Si la sexualidad humana, como algo distinto de las experiencias de contactos corporales que compartimos con los animales, es un tipo de aberración funcional de las especies, entonces los comienzos abortados, incompletos y no de- sarrollados de nuestra vida sexual constituyen y agotan su esencia. La ontología de la sexualidad es inconexa respecto de su desarrollo histórico. La sexualidad se manifiesta a sí misma en una variedad de actos sexuales y en una variedad de actos supuestamente no sexuales, pero su excitación constitutiva es la misma en la cópula amorosa de dos adultos, en la paliza ilimitadamente sumisa de un esclavo por su amo impiadoso y en la masturbación del fetichista llevada a cabo con una pantufla plateada acariciada con ardor.

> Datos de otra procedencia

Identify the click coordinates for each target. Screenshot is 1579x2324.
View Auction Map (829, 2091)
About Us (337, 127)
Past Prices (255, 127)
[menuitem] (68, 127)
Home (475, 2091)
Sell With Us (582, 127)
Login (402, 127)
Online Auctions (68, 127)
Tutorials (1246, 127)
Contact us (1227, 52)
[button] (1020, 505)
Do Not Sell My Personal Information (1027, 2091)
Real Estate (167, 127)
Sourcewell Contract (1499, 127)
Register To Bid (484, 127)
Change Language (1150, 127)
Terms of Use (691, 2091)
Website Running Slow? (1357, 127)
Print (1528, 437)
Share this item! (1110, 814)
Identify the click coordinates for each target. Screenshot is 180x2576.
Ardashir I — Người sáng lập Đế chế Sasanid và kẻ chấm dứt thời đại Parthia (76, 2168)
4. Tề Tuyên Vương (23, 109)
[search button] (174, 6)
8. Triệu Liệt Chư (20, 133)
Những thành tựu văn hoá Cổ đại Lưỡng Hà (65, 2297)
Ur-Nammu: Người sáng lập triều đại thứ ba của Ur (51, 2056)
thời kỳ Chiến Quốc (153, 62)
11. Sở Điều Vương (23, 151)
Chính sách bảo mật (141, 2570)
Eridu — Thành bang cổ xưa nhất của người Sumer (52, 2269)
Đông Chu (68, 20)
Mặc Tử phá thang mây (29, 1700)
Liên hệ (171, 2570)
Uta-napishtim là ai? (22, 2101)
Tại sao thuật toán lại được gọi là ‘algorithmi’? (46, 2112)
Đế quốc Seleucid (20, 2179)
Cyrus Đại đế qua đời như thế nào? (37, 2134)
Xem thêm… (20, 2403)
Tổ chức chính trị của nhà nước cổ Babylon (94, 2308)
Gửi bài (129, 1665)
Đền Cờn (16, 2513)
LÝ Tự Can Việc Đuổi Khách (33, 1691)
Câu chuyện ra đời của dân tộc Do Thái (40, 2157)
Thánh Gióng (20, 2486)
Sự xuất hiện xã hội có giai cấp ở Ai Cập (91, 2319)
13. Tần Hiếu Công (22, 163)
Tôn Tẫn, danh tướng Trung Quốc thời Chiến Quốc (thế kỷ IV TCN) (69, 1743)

La sexualidad es el sustrato atemporal del sexo, aunque el argumento teleológico de los Tres ensayos... representa un intento de reescribir la sexualidad como historia y como relato por la vía de reinstalar estructuras de especificidad de órgano y objeto. El trabajo de Freud es una recapitulación textual de la existencia psicoanalítica del cuerpo. Las fases de la sexualidad infantil y el punto cúlmine del complejo de Edipo dan una inteligibilidad narrativa a un texto de otro modo atormentado, por así decir, por puntos de formulación tautológicos y que se anulan a sí mismos. Del mismo modo, el yo domesticará, estructurará y narrativizará aquellas olas de excitación que simultáneamente ponen en peligro y también protegen los primeros años de la vida humana.